By the time you need append-only job statuses it's better to move to a dedicated queue. Append-only statuses help but they also make the polling query a lot more expensive.

Deleting older rows is a nightmare at scale. It leaves holes in the earlier parts of the table and nerfs half the advantage of using append-only in the first place. You end up paying 8kb page IO costs for a single job.

Dedicated queues have constant time operations for enqueue and dequeue which don't blow up at random times.

With a partitioned table you can painlessly remove old rows. Of course, you then have to maintain your partitions, but that's trivial.
It's far from trivial. Autoanalyze doesn't work on partitioned tables, only on the partitions themselves. Partitioning a busy job queue table is a nightmare in itself.
partitions are often used to drop old data in constant time.

They can also help to mitigate io issues if you use your insertion timestamp as the partition key and include it in your main queries.

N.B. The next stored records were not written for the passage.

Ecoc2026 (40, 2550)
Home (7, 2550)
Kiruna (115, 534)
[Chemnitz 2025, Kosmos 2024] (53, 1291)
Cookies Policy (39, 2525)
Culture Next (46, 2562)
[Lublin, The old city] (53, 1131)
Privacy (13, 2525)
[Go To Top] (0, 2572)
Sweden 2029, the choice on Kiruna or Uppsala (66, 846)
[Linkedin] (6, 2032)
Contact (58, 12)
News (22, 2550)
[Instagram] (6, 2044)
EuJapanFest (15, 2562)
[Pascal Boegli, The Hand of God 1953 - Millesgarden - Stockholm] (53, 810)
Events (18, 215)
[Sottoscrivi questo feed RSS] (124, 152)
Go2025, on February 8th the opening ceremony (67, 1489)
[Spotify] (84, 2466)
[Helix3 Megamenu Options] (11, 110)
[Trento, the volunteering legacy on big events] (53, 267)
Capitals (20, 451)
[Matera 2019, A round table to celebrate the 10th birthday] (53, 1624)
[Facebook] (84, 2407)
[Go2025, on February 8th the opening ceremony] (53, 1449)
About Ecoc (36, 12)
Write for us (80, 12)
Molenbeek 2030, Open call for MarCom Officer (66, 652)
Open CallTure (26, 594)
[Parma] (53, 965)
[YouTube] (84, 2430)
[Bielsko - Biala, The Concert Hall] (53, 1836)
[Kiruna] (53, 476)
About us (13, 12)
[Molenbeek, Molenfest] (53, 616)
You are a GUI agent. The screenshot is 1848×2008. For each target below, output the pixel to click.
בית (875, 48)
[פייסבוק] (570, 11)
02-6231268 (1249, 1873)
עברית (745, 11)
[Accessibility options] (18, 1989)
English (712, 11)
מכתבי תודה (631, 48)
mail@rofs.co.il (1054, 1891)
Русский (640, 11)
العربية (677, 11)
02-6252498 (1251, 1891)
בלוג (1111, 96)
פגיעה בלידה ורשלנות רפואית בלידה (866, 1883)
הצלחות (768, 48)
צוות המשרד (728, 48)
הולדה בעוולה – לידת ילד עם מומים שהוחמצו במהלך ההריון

Yeah the ULID/UUIDs which can be be partitioned by time in this way are AWESOME for these use cases.
Indeed, that's my experience too. We used partitions like others mentioned below, but Postgres had issues with moving rows across tables atomically and had to implement our custom complex queries to overcome it. Plus job expiration was dynamic and had to use background cleaning. The bigger problem was with the planner not able to pick up sudden changes in volume and had to use a cron to run analyze on it. Managing retries with backoffs, etc.. At some point we stopped fighting it and just moved to SQS, we have zero problems since, no maintenence needed, and it's still free so we saved storage cost, time and developer effort for ongoing maintenance.

We still use Postgres for simple queues, but those don't really require a library as it's quite simple usually, with some advisory locks we can handle the crashed job unlocking fairly well too.

> LISTEN/NOTIFY doesn't work through connection pooling

What's the problem with using it with connection pooling?

Best to just forget about it and listen on a connection not using pooling.

https://jpcamara.com/2023/04/12/pgbouncer-is-useful.html#lis...

asyncpg clears out any listeners you have setup once a connection is returned to pool. This will lead to 'missed' events. I guess its something of the same story with psycopg?

If event(s) any jobs will be picked up by the next event or by a timer that checks every 30 seconds or so (can be set by the dev.)